* **DATA**
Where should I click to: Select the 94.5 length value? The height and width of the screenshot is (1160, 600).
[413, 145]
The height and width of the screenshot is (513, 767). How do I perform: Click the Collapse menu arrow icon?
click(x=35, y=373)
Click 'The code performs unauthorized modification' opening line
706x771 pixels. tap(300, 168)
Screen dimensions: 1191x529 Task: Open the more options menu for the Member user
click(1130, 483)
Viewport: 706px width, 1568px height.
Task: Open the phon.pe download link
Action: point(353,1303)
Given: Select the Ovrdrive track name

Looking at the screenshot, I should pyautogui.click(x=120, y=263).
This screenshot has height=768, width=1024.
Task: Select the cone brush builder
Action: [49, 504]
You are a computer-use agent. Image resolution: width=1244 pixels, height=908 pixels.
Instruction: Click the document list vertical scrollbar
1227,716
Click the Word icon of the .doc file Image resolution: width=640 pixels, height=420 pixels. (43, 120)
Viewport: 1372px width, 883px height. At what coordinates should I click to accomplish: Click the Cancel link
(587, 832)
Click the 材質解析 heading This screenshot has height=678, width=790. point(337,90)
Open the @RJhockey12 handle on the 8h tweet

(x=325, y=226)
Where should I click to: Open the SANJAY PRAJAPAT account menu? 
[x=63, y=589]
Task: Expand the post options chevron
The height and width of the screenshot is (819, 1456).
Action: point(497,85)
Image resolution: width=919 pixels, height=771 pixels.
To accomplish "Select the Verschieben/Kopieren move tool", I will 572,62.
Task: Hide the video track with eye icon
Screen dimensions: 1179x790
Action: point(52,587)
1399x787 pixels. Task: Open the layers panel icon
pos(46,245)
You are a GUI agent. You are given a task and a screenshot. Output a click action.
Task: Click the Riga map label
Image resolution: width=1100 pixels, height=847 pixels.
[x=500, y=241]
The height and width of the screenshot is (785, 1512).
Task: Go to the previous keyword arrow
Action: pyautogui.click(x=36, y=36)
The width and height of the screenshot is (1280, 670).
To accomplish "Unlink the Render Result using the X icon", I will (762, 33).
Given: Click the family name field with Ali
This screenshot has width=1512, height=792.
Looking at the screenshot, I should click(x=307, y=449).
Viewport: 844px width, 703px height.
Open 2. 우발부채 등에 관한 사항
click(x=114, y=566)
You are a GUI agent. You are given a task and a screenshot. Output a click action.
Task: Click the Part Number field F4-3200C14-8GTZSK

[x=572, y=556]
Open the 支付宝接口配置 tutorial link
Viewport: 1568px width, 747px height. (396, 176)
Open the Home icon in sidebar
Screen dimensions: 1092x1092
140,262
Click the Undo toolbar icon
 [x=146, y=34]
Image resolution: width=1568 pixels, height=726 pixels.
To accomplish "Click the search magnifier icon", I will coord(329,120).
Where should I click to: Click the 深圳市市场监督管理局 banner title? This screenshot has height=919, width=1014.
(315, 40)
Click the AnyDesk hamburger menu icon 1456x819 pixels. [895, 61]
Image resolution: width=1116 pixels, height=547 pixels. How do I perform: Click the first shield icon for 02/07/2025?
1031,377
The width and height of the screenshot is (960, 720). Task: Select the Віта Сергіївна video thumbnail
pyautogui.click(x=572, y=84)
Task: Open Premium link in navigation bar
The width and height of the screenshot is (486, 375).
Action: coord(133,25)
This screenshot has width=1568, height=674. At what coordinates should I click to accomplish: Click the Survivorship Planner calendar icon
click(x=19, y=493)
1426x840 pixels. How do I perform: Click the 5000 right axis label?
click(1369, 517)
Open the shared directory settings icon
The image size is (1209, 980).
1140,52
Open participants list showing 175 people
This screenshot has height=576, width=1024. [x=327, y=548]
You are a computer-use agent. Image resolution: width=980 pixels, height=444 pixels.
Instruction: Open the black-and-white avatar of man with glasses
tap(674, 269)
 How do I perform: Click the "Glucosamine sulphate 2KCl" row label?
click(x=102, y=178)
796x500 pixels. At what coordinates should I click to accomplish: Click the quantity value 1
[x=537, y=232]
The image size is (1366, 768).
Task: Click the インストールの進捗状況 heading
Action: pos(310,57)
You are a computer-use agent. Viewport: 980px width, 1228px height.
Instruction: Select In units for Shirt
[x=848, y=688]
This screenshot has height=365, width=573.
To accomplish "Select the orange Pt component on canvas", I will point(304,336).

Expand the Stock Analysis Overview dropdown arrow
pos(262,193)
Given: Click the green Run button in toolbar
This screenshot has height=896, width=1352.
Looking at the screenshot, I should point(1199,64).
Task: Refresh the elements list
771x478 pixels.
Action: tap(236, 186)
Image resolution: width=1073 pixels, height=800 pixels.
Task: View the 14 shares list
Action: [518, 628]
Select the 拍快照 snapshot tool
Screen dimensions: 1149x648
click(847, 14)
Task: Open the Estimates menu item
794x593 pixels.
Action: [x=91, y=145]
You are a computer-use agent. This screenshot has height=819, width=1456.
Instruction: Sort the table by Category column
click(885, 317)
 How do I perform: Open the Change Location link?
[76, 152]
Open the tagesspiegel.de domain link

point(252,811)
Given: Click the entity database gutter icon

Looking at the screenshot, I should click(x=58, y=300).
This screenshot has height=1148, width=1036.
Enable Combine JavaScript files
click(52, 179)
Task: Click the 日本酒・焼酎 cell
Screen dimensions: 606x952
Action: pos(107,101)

* **REQUIRED WORK**
Echo the listing above verbatim, beginning with the line that contains "Click the 材質解析" and continuing through the line that contains "pyautogui.click(x=572, y=84)", both included.

* **RESULT OF THIS TASK**
Click the 材質解析 heading This screenshot has height=678, width=790. point(337,90)
Open the @RJhockey12 handle on the 8h tweet

(x=325, y=226)
Where should I click to: Open the SANJAY PRAJAPAT account menu? 
[x=63, y=589]
Task: Expand the post options chevron
The height and width of the screenshot is (819, 1456).
Action: point(497,85)
Image resolution: width=919 pixels, height=771 pixels.
To accomplish "Select the Verschieben/Kopieren move tool", I will 572,62.
Task: Hide the video track with eye icon
Screen dimensions: 1179x790
Action: point(52,587)
1399x787 pixels. Task: Open the layers panel icon
pos(46,245)
You are a GUI agent. You are given a task and a screenshot. Output a click action.
Task: Click the Riga map label
Image resolution: width=1100 pixels, height=847 pixels.
[x=500, y=241]
The height and width of the screenshot is (785, 1512).
Task: Go to the previous keyword arrow
Action: pyautogui.click(x=36, y=36)
The width and height of the screenshot is (1280, 670).
To accomplish "Unlink the Render Result using the X icon", I will (762, 33).
Given: Click the family name field with Ali
This screenshot has width=1512, height=792.
Looking at the screenshot, I should click(x=307, y=449).
Viewport: 844px width, 703px height.
Open 2. 우발부채 등에 관한 사항
click(x=114, y=566)
You are a GUI agent. You are given a task and a screenshot. Output a click action.
Task: Click the Part Number field F4-3200C14-8GTZSK

[x=572, y=556]
Open the 支付宝接口配置 tutorial link
Viewport: 1568px width, 747px height. (396, 176)
Open the Home icon in sidebar
Screen dimensions: 1092x1092
140,262
Click the Undo toolbar icon
 [x=146, y=34]
Image resolution: width=1568 pixels, height=726 pixels.
To accomplish "Click the search magnifier icon", I will coord(329,120).
Where should I click to: Click the 深圳市市场监督管理局 banner title? This screenshot has height=919, width=1014.
(315, 40)
Click the AnyDesk hamburger menu icon 1456x819 pixels. [895, 61]
Image resolution: width=1116 pixels, height=547 pixels. How do I perform: Click the first shield icon for 02/07/2025?
1031,377
The width and height of the screenshot is (960, 720). Task: Select the Віта Сергіївна video thumbnail
pyautogui.click(x=572, y=84)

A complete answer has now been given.